Work instructions —
After removing every image, reproduce the data exactly as it appears.

Data to examine —
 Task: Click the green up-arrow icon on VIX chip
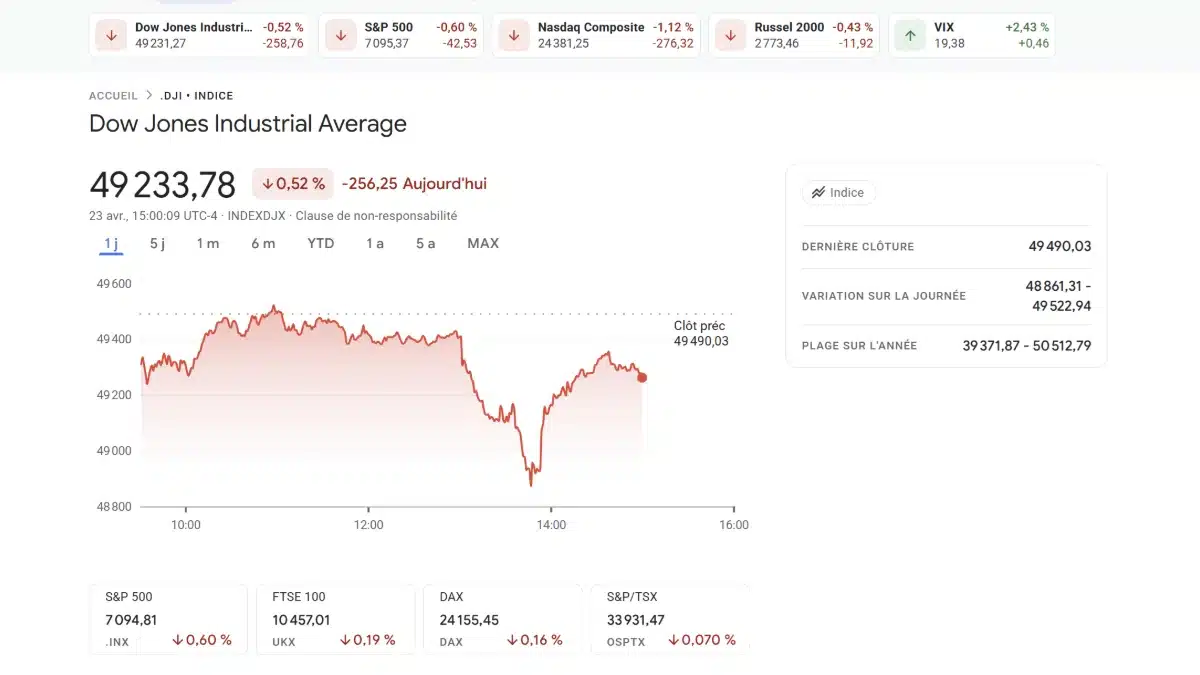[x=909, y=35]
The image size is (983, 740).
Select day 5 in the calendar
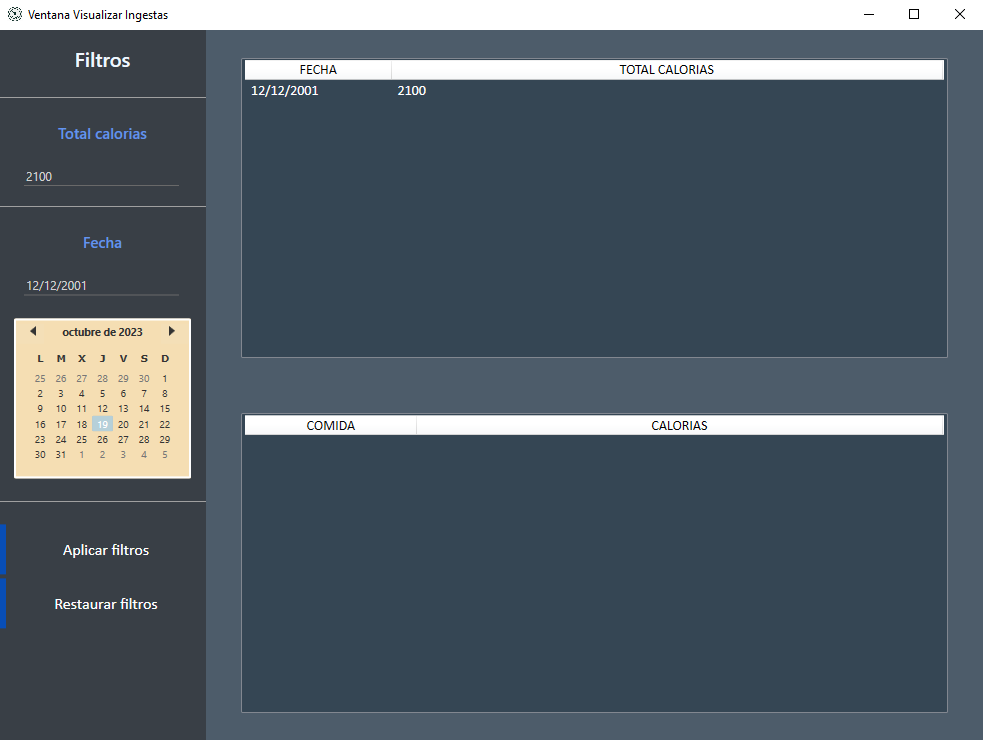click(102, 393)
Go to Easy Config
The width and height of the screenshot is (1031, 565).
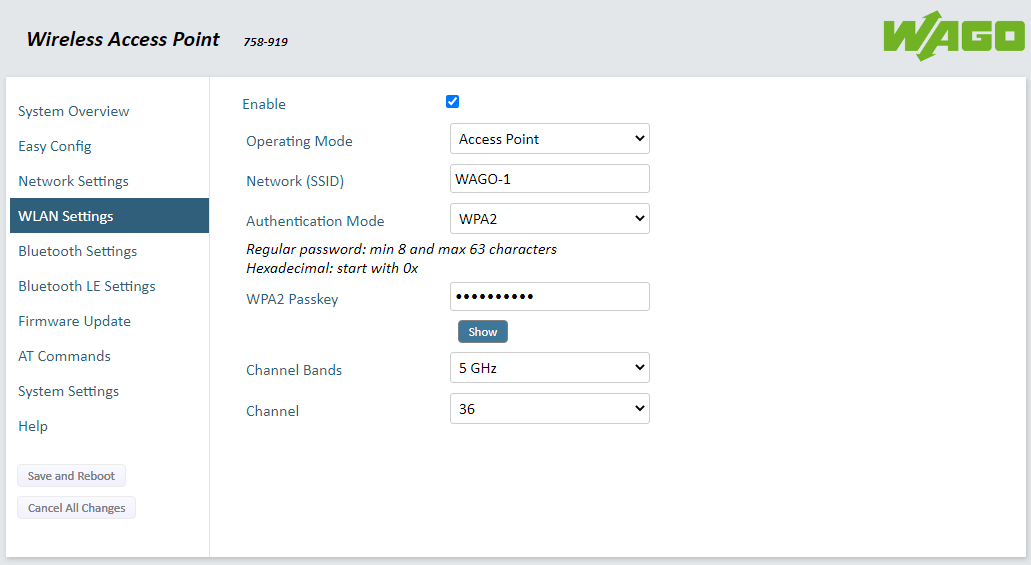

Exercise answer —
 Task: Click the green up-arrow icon on VIX chip
[x=909, y=35]
The image size is (983, 740).
Select day 5 in the calendar
click(102, 393)
Go to Easy Config
The width and height of the screenshot is (1031, 565).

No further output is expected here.